CRUZ

Seguí un reguero de alcohol y cristales hasta el callejón, y allí lo encontré, estampado contra la escalera.

Me conmovió verlo así, como un crucificado.

¡Su cruz era la escalera!

Conté, que curioso, siete peldaños.

La noche, traicionera, reduce la escala cromática a tristes sombras.

Tan suave como mis palabras fue el roce sobre su hombro.

Abrió el ojo sano y vio a un hombre mayor, más fornido.

Tembló un momento, y algo escapó de sus labios rotos.

Para darle seguridad besé su frente.

Se dejó coger en mis brazos.

Lo rescaté de la hiel, en el punto exacto donde comienza una historia de amor y redención.

ORO

Un reflejo del sol tras la cortina convierte en oro el marco del cuadro

de un simple hotel de ciudad: punto de encuentro.

Y la estampa que realza se tiñe de oro.

La fronda inmensa tras la ventana es oro verde mecido en el viento.

La cama mullida, las almohadas, se dejan dorar; todo en la cámara.

Y salgo impulsado a la calle, y el trayecto que acarician mis ojos

es una alfombra dorada.

Hasta la escalera desplegada que sostiene tus pies, tu emoción,

cuando llega el tren de los deseos. Doradas serán la tarde, la noche.

Me resta la avidez de robar el cuadro; hacerlo mío.

Encerrar en él estos momentos.

Y si pasa nuestro tiempo, ‒que tal felicidad parece un sueño‒

sentarme a contemplar el cuadro que enmarcó lo nuestro.

Entrar en él, y desaparecer, y allí encontrarte.

Nombre de mujer

Casi huérfana de vida, la ciudad tenía más que nunca rostro de mujer, atrincheraba a los hombres en la Casa del Pueblo y en la Prefectura, organizando como podían la defensa de la ciudad. Massimo recorría las calles desangeladas. En su camino solo encontraba rostros femeninos: en el mercado o en improvisados tenderetes, en los negocios que aún permanecían abiertos, también en algunos edificios oficiales; los jardines públicos eran cultivados y vigilados con esmero por ellas, e incluso los tranvías que circulaban casi vacíos por las vías principales los conducían mujeres.

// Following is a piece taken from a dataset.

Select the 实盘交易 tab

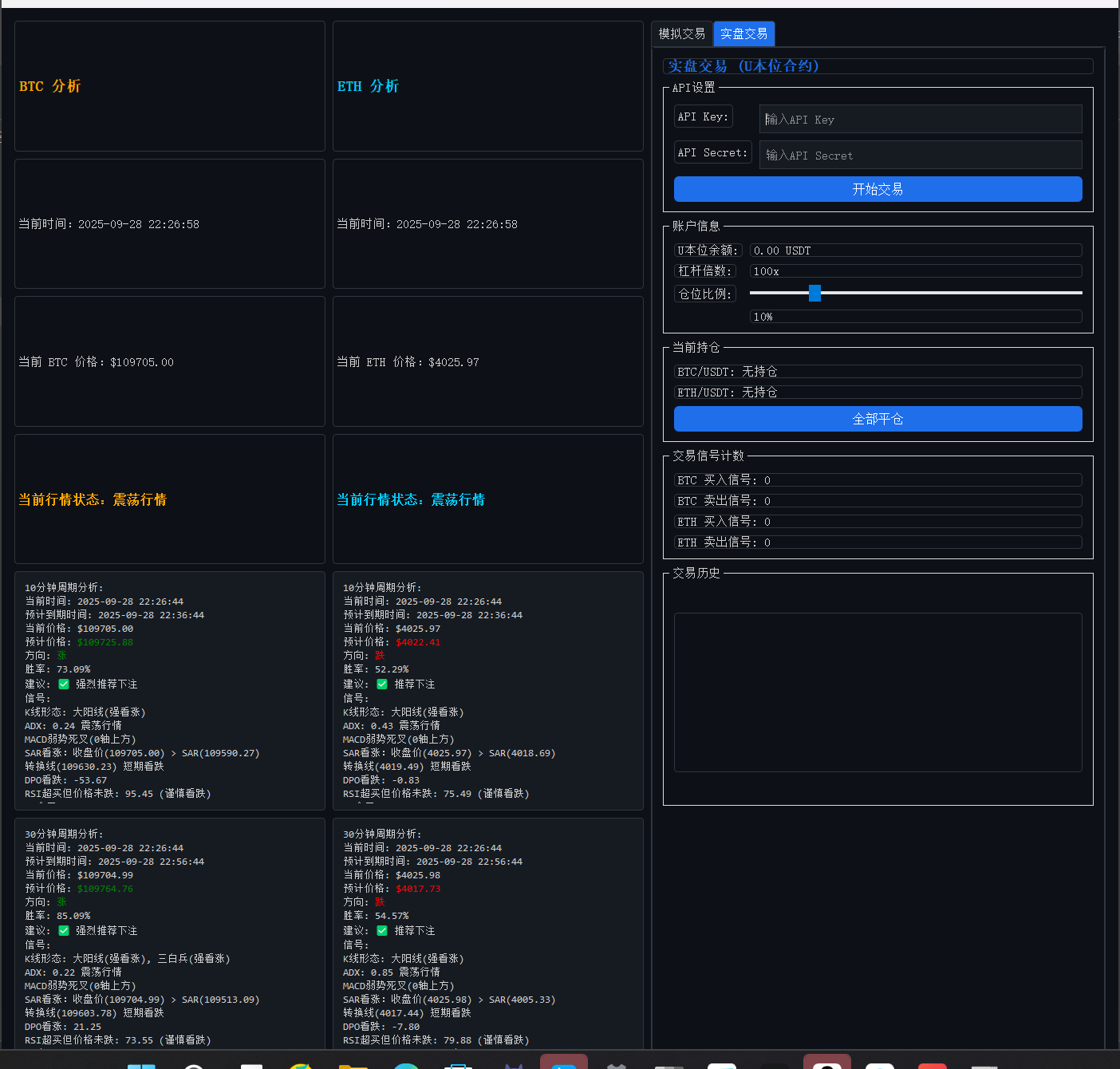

Ante este escenario insólito le asaltaba una nueva preocupación, y como no podía ser de otra manera, tenía nombre de mujer.

 

 

QUINCE

   Tuve una vez quince años y un miedo atroz al mundo adulto. Leía en la mirada, el corazón y las palabras. Hoy soy adulto y te envidio. Frente a ti apenas he crecido en tamaño, consciencia y bagaje, con el alma atascada en los quince, resintiendo en ellos. Cualquier mundo es posible hasta entonces cuando, cargadas las tintas, dejamos de ser páginas en blanco.